O constante desenvolvimento de ferramentas tecnológicas digitais e de comunicação audiovisual tem viabilizado possibilidades de contatos entre pessoas de diferentes partes do mundo. Consequentemente, novos contextos e perspectivas se agigantam também no cenário educacional. O acesso aos povos, às línguas e suas culturas constitui-se uma vertente de grande importância na reconfiguração de práticas pedagógicas em sala de aula, de currículos de cursos de línguas e nos contextos de formação de professores. Dentro desse cenário, o projeto Teletandem Brasil (2006 – atual), desenvolvido na UNESP (Assis, São José do Rio Preto e Araraquara), tem aberto portas com vistas à comunicação intercultural e proporcionado experiências singulares para aprendizes de português de universidades estrangeiras, em parceria com aprendizes de diversas línguas estrangeiras vinculados à UNESP. Tendo em vista o papel de contextos de telecolaboração para a promoção de transformações nas relações de ensino e aprendizagem de línguas, o objetivo deste minicurso é delinear (a) um panorama histórico dos processos de implementação do projeto Teletandem na UNESP e nas universidades parceiras em diferentes países (Estados Unidos, México, França, por exemplo), (b) apresentar o embasamento teórico e princípios que caracterizam o contexto teletandem, (c) apresentar perspectivas de pesquisa no campo da telecolaboração e (d) analisar dados gerados em interações de teletandem.

 

9. Semiótica discursiva: bases teóricas e desdobramentos contemporâneos


Matheus Nogueira Schwartzmann (UNESP Assis)

 


O objetivo deste minicurso é apresentar (I) o desenvolvimento histórico da semiótica a partir de sua matriz saussuriana; (II) o modelo semiótico que pressupõe a análise dos mecanismos linguístico-discursivos de construção do sentido; e (III) os conceitos da semiótica aplicados à análise de diversos tipos de texto (verbais, não-verbais e sincréticos).
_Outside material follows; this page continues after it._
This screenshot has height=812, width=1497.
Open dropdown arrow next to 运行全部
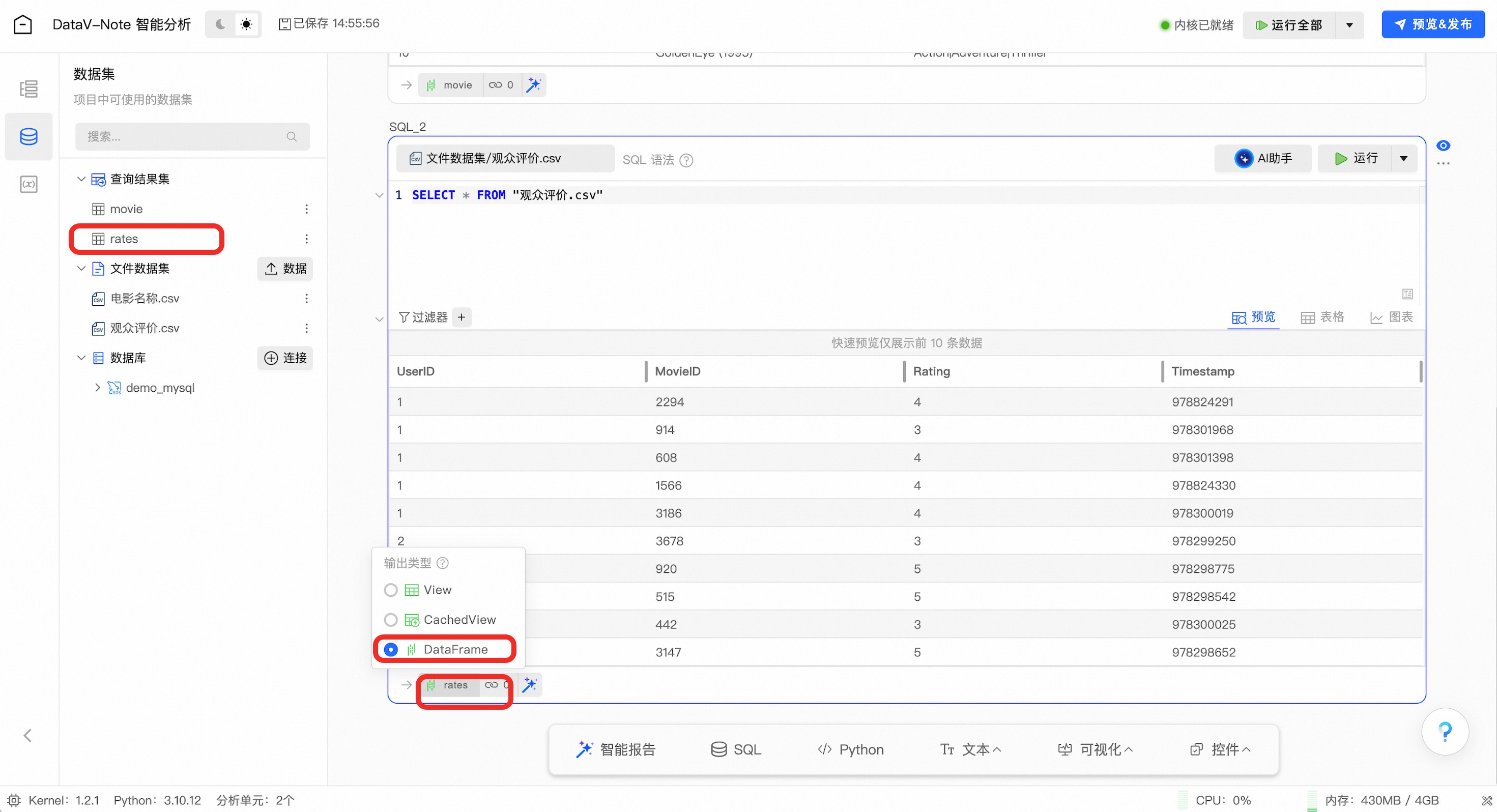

A teoria semiótica de orientação francesa, chamada também de semiótica discursiva, podendo ser compreendia, em certa medida, como uma teoria da leitura, interessa a todo profissional que tem na Linguagem o seu objeto de estudo: tanto para aquele oriundo das áreas de Letras e Linguística, quanto para os que estão em áreas afins, como a Comunicação, a Educação, a Psicologia, entre outras. A teoria semiótica interessa a todos que se preocupam com a significação do texto, independentemente de sua área de formação ou atuação, justamente porque, a partir de suas hipóteses e pressupostos teóricos, ela organiza e segmenta a leitura, aumentando autonomia e o senso crítico do leitor. Ao longo deste minicurso, a partir da análise de textos diversos, será apresentado um panorama geral da semiótica discursiva que parte (1) da noção de língua para se pensar o desenvolvimento de uma teoria da significação, (2) da definição da noção de texto, da (3) descrição de um percurso gerativo do sentido, chegando às noções de (4) sincretismo de linguagens e (5) de semiótica visual.

 

10. Verbivocovisualidade da linguagem: uma Análise Dialógica de Discursos sobre Mulheres

 

Luciane de Paula (UNESP Assis e PPGLLP Araraquara)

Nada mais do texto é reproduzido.